# Bioparser
[![Latest GitHub release](https://img.shields.io/github/release/rvaser/bioparser.svg)](https://github.com/rvaser/bioparser/releases/latest)
![Build status for gcc/clang](https://github.com/rvaser/bioparser/actions/workflows/bioparser.yml/badge.svg)
Bioparser is a c++ header only parsing library for several bioinformatics formats (FASTA/Q, MHAP/PAF/SAM), with support for zlib compressed files.
## Usage
To build bioparser run the following commands:
```bash
git clone https://github.com/rvaser/bioparser && cd bioparser && mkdir build && cd build
cmake -DCMAKE_BUILD_TYPE=Release .. && make
```
which will create install targets and unit tests.

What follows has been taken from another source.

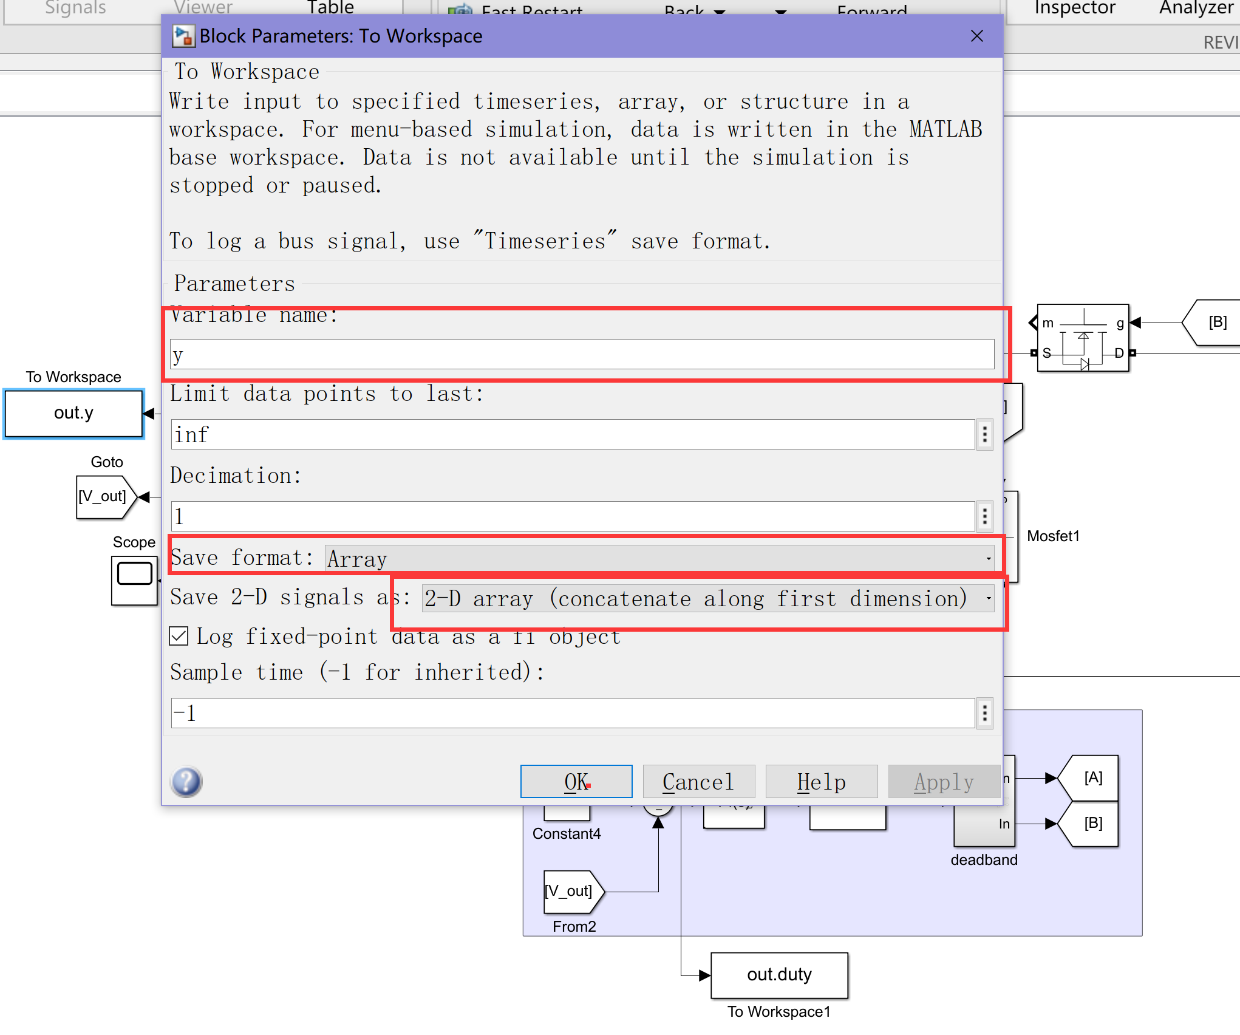Select the Scope block icon
Image resolution: width=1240 pixels, height=1035 pixels.
tap(134, 581)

Running `make install` will create a package on your system that can be searched and linked with:
```cmake
find_package(bioparser)
target_link_libraries(<target> bioparser::bioparser)
```
On the other hand, you can include bioparser as a submodule and add it to your project with the following:
```cmake
if (NOT TARGET bioparser)
add_subdirectory(<path_to_submodules>/bioparser EXCLUDE_FROM_ALL)
endif ()
target_link_libraries(<target> bioparser::bioparser)
```
If you are not using CMake, include the appropriate header file directly to your project and link with zlib.
#### Build options
- `bioparser_install`: generate install target
- `bioparser_build_tests`: build unit tests
#### Dependencies
- gcc 4.8+ | clang 3.5+
- zlib 1.2.8+
- (optional) cmake 3.11+
###### Hidden
- (bioparser_test) rvaser/biosoup 0.10.0
- (bioparser_test) google/googletest 1.10.0
## Examples
#### FASTA parser
```cpp
#include "bioparser/fasta_parser.hpp"
struct Sequence { // or any other name
public:
Sequence( // required arguments
const char*, std::uint32_t,
const char*, std::uint32_t) {
// implementation
}
}
auto p = bioparser::Parser<Sequence>::Create<bioparser::FastaParser>(path);
// parse whole file
auto s = p->Parse(-1);
```
#### FASTQ parser
```cpp
#include "bioparser/fastq_parser.hpp"
struct Sequence { // or any other name
public:
Sequence( // required arguments
const char*, std::uint32_t,
const char*, std::uint32_t,
const char*, std::uint32_t) {
// implementation
}
}
auto p = bioparser::Parser<Sequence>::Create<bioparser::FastqParser>(path);
// parse in chunks
std::vector<std::unique_ptr<Sequence>> s;
while (true) {
auto c = p->Parse(1ULL << 30); // 1 GB
if (c.empty()) {
break;
}
s.insert(
s.end(),
std::make_move_iterator(c.begin()),
std::make_move_iterator(c.end()));
}
```
#### MHAP parser
```cpp
#include "bioparser/mhap_parser.hpp"
struct Overlap { // or any other name
public:
Overlap( // required arguments
std::uint64_t,
std::uint64_t,
double error,
std::uint32_t,
std::uint32_t,
std::uint32_t,
std::uint32_t,
std::uint32_t,
std::uint32_t,
std::uint32_t,
std::uint32_t,
std::uint32_t) {
// implementation
}
}
auto p = bioparser::Parser<Overlap>::Create<bioparser::MhapParser>(path);
// parse whole file
auto o = p->Parse(-1);
```
#### PAF parser
```cpp
#include "bioparser/paf_parser.hpp"
struct Overlap { // or any other name
public:
Overlap( // required arguments
const char*, std::uint32_t,
std::uint32_t,
std::uint32_t,
std::uint32_t,
char,
const char*, std::uint32_t,
std::uint32_t,
std::uint32_t,
std::uint32_t,
std::uint32_t,
std::uint32_t,
std::uint32_t) {
// implementation
}
}
auto p = bioparser::Parser<Overlap>::Create<bioparser::PafParser>(path);
// parse whole file
auto o = p->Parse(-1);
```
#### SAM parser
```cpp
#include "bioparser/sam_parser.hpp"
struct Overlap { // or any other name
public:
Overlap( // required arguments
const char*, std::uint32_t,
std::uint32_t,
const char*, std::uint32_t,
std::uint32_t,
std::uint32_t,
const char*, std::uint32_t,
const char*, std::uint32_t,
std::uint32_t,
std::uint32_t,
const char*, std::uint32_t,
const char*, std::uint32_t) {
// implementation
}
}
auto p = bioparser::Parser<Overlap>::Create<bioparser::SamParser>(path);
// parse whole file
auto o = p->Parse(-1);
```
**Note**: If your class has a private constructor, add one of the following lines to your class definition:
```cpp
friend bioparser::FastaParser<Sequence>;
friend bioparser::FastqParser<Sequence>;
friend bioparser::MhapParser<Overlap>;
friend bioparser::PafParser<Overlap>;
friend bioparser::SamParser<Overlap>;
```
## Acknowledgement
This work has been supported in part by the Croatian Science Foundation under the project Single genome and metagenome assembly (IP-2018-01-5886).